I'm fairly new to programming... I've been doing web stuff for a while, but I'm just getting into desktop programming. I'm using C with the Win32 API to create a few little test applications.

I am curious how Windows processes work and how I might get a program to run constantly in the background out of the system tray. I want the program to start up when the user turns the computer on (ideally through the registry, not the startup folder) and show up in the tray for the user to click on and bring up the GUI whenever they want. Meanwhile, the program must be running so it can manage a timer or something so it will display a window/run a process every so often.

I've searched all over for solutions to these problems, but I really haven't been able to find a clear answer. Maybe this is beyond my level for now, but I'm curious to see how this works.

I hope this makes sense!

Thanks :grin:


----------



## jamiemac2005 (Jul 5, 2007)

Hey, personally i don't have a clue about the system tray functions but i'd assume it's a windows library somewhere that handles that. After having searched i can't find a thing about it in C (Only C# etc.) but this may be of use to you http://www.codeproject.com/KB/shell/systemtray.aspx

Anyway, the registry keys concerning startup programs are:
- HKLM\SOFTWARE\Microsoft\Windows\CurrentVersion\Run
- HKCU\SOFTWARE\Microsoft\Windows\CurrentVersion\Run

(And then "RunOnce" rather than "Run" for programs designed to only run on the next startup). You can find these values in msconfig looking at the "location" field of a startup item.

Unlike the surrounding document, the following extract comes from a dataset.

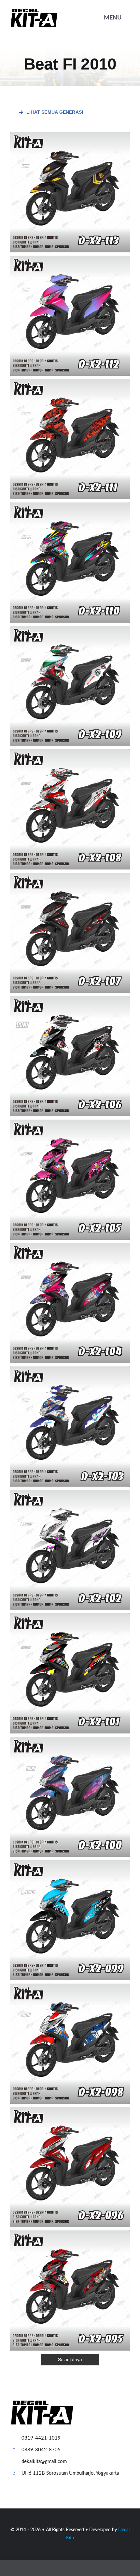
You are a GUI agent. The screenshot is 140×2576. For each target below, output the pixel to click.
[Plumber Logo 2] (34, 10)
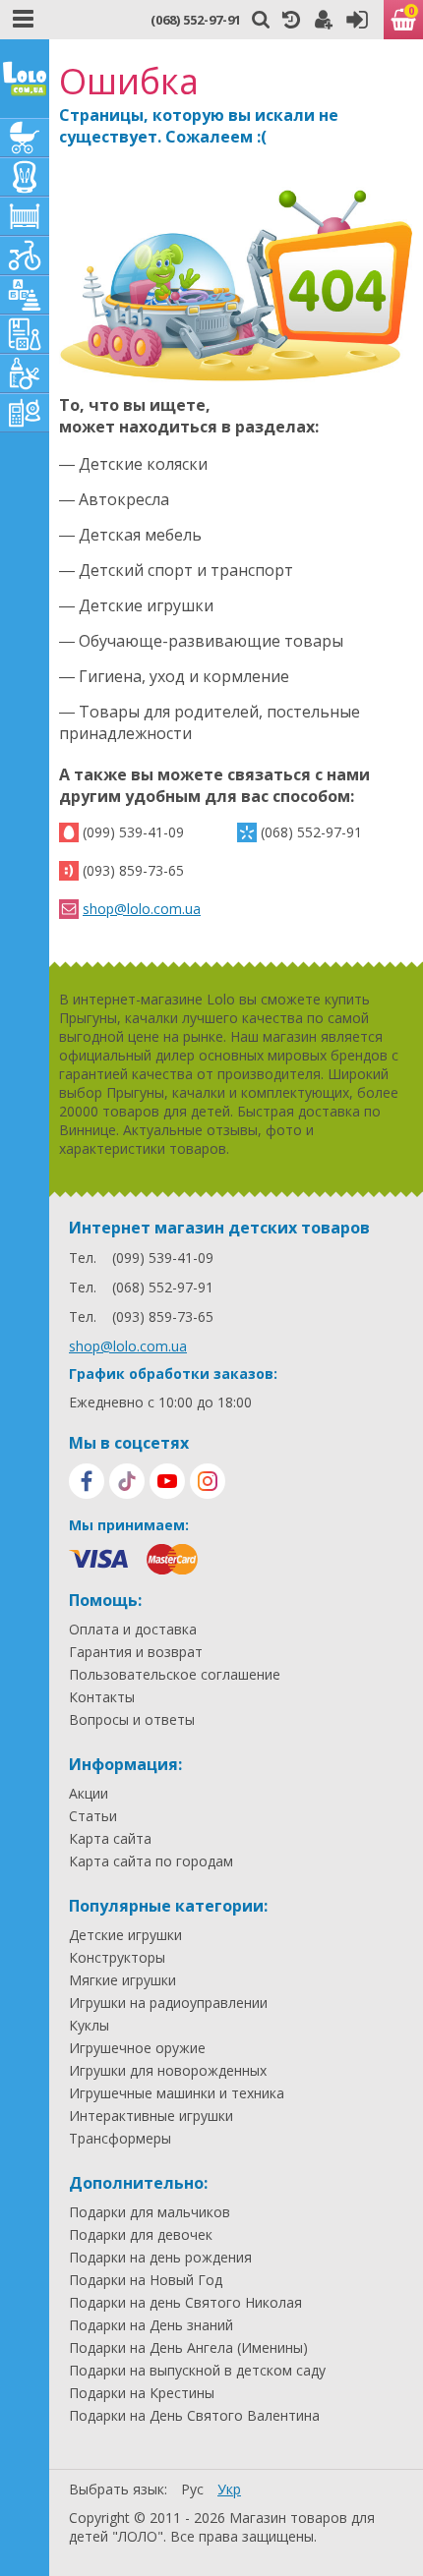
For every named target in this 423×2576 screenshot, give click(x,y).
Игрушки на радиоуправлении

As for the running in the background you could take a look at this: http://www.codeproject.com/KB/shell/trayicons.aspx which describes how to minimise programs to the system tray.

I hope i was of any use.

Cheers,
Jamey


----------



## Skie (Mar 15, 2003)

Another option, if you don't want to mess with the registry is to add a shortcut to the Start menu. However, with this method it's easier for a user to delete the shortcut and thereby stopping your program from running at start up.


----------



## FredT (Nov 16, 2007)

Thanks guys!


----------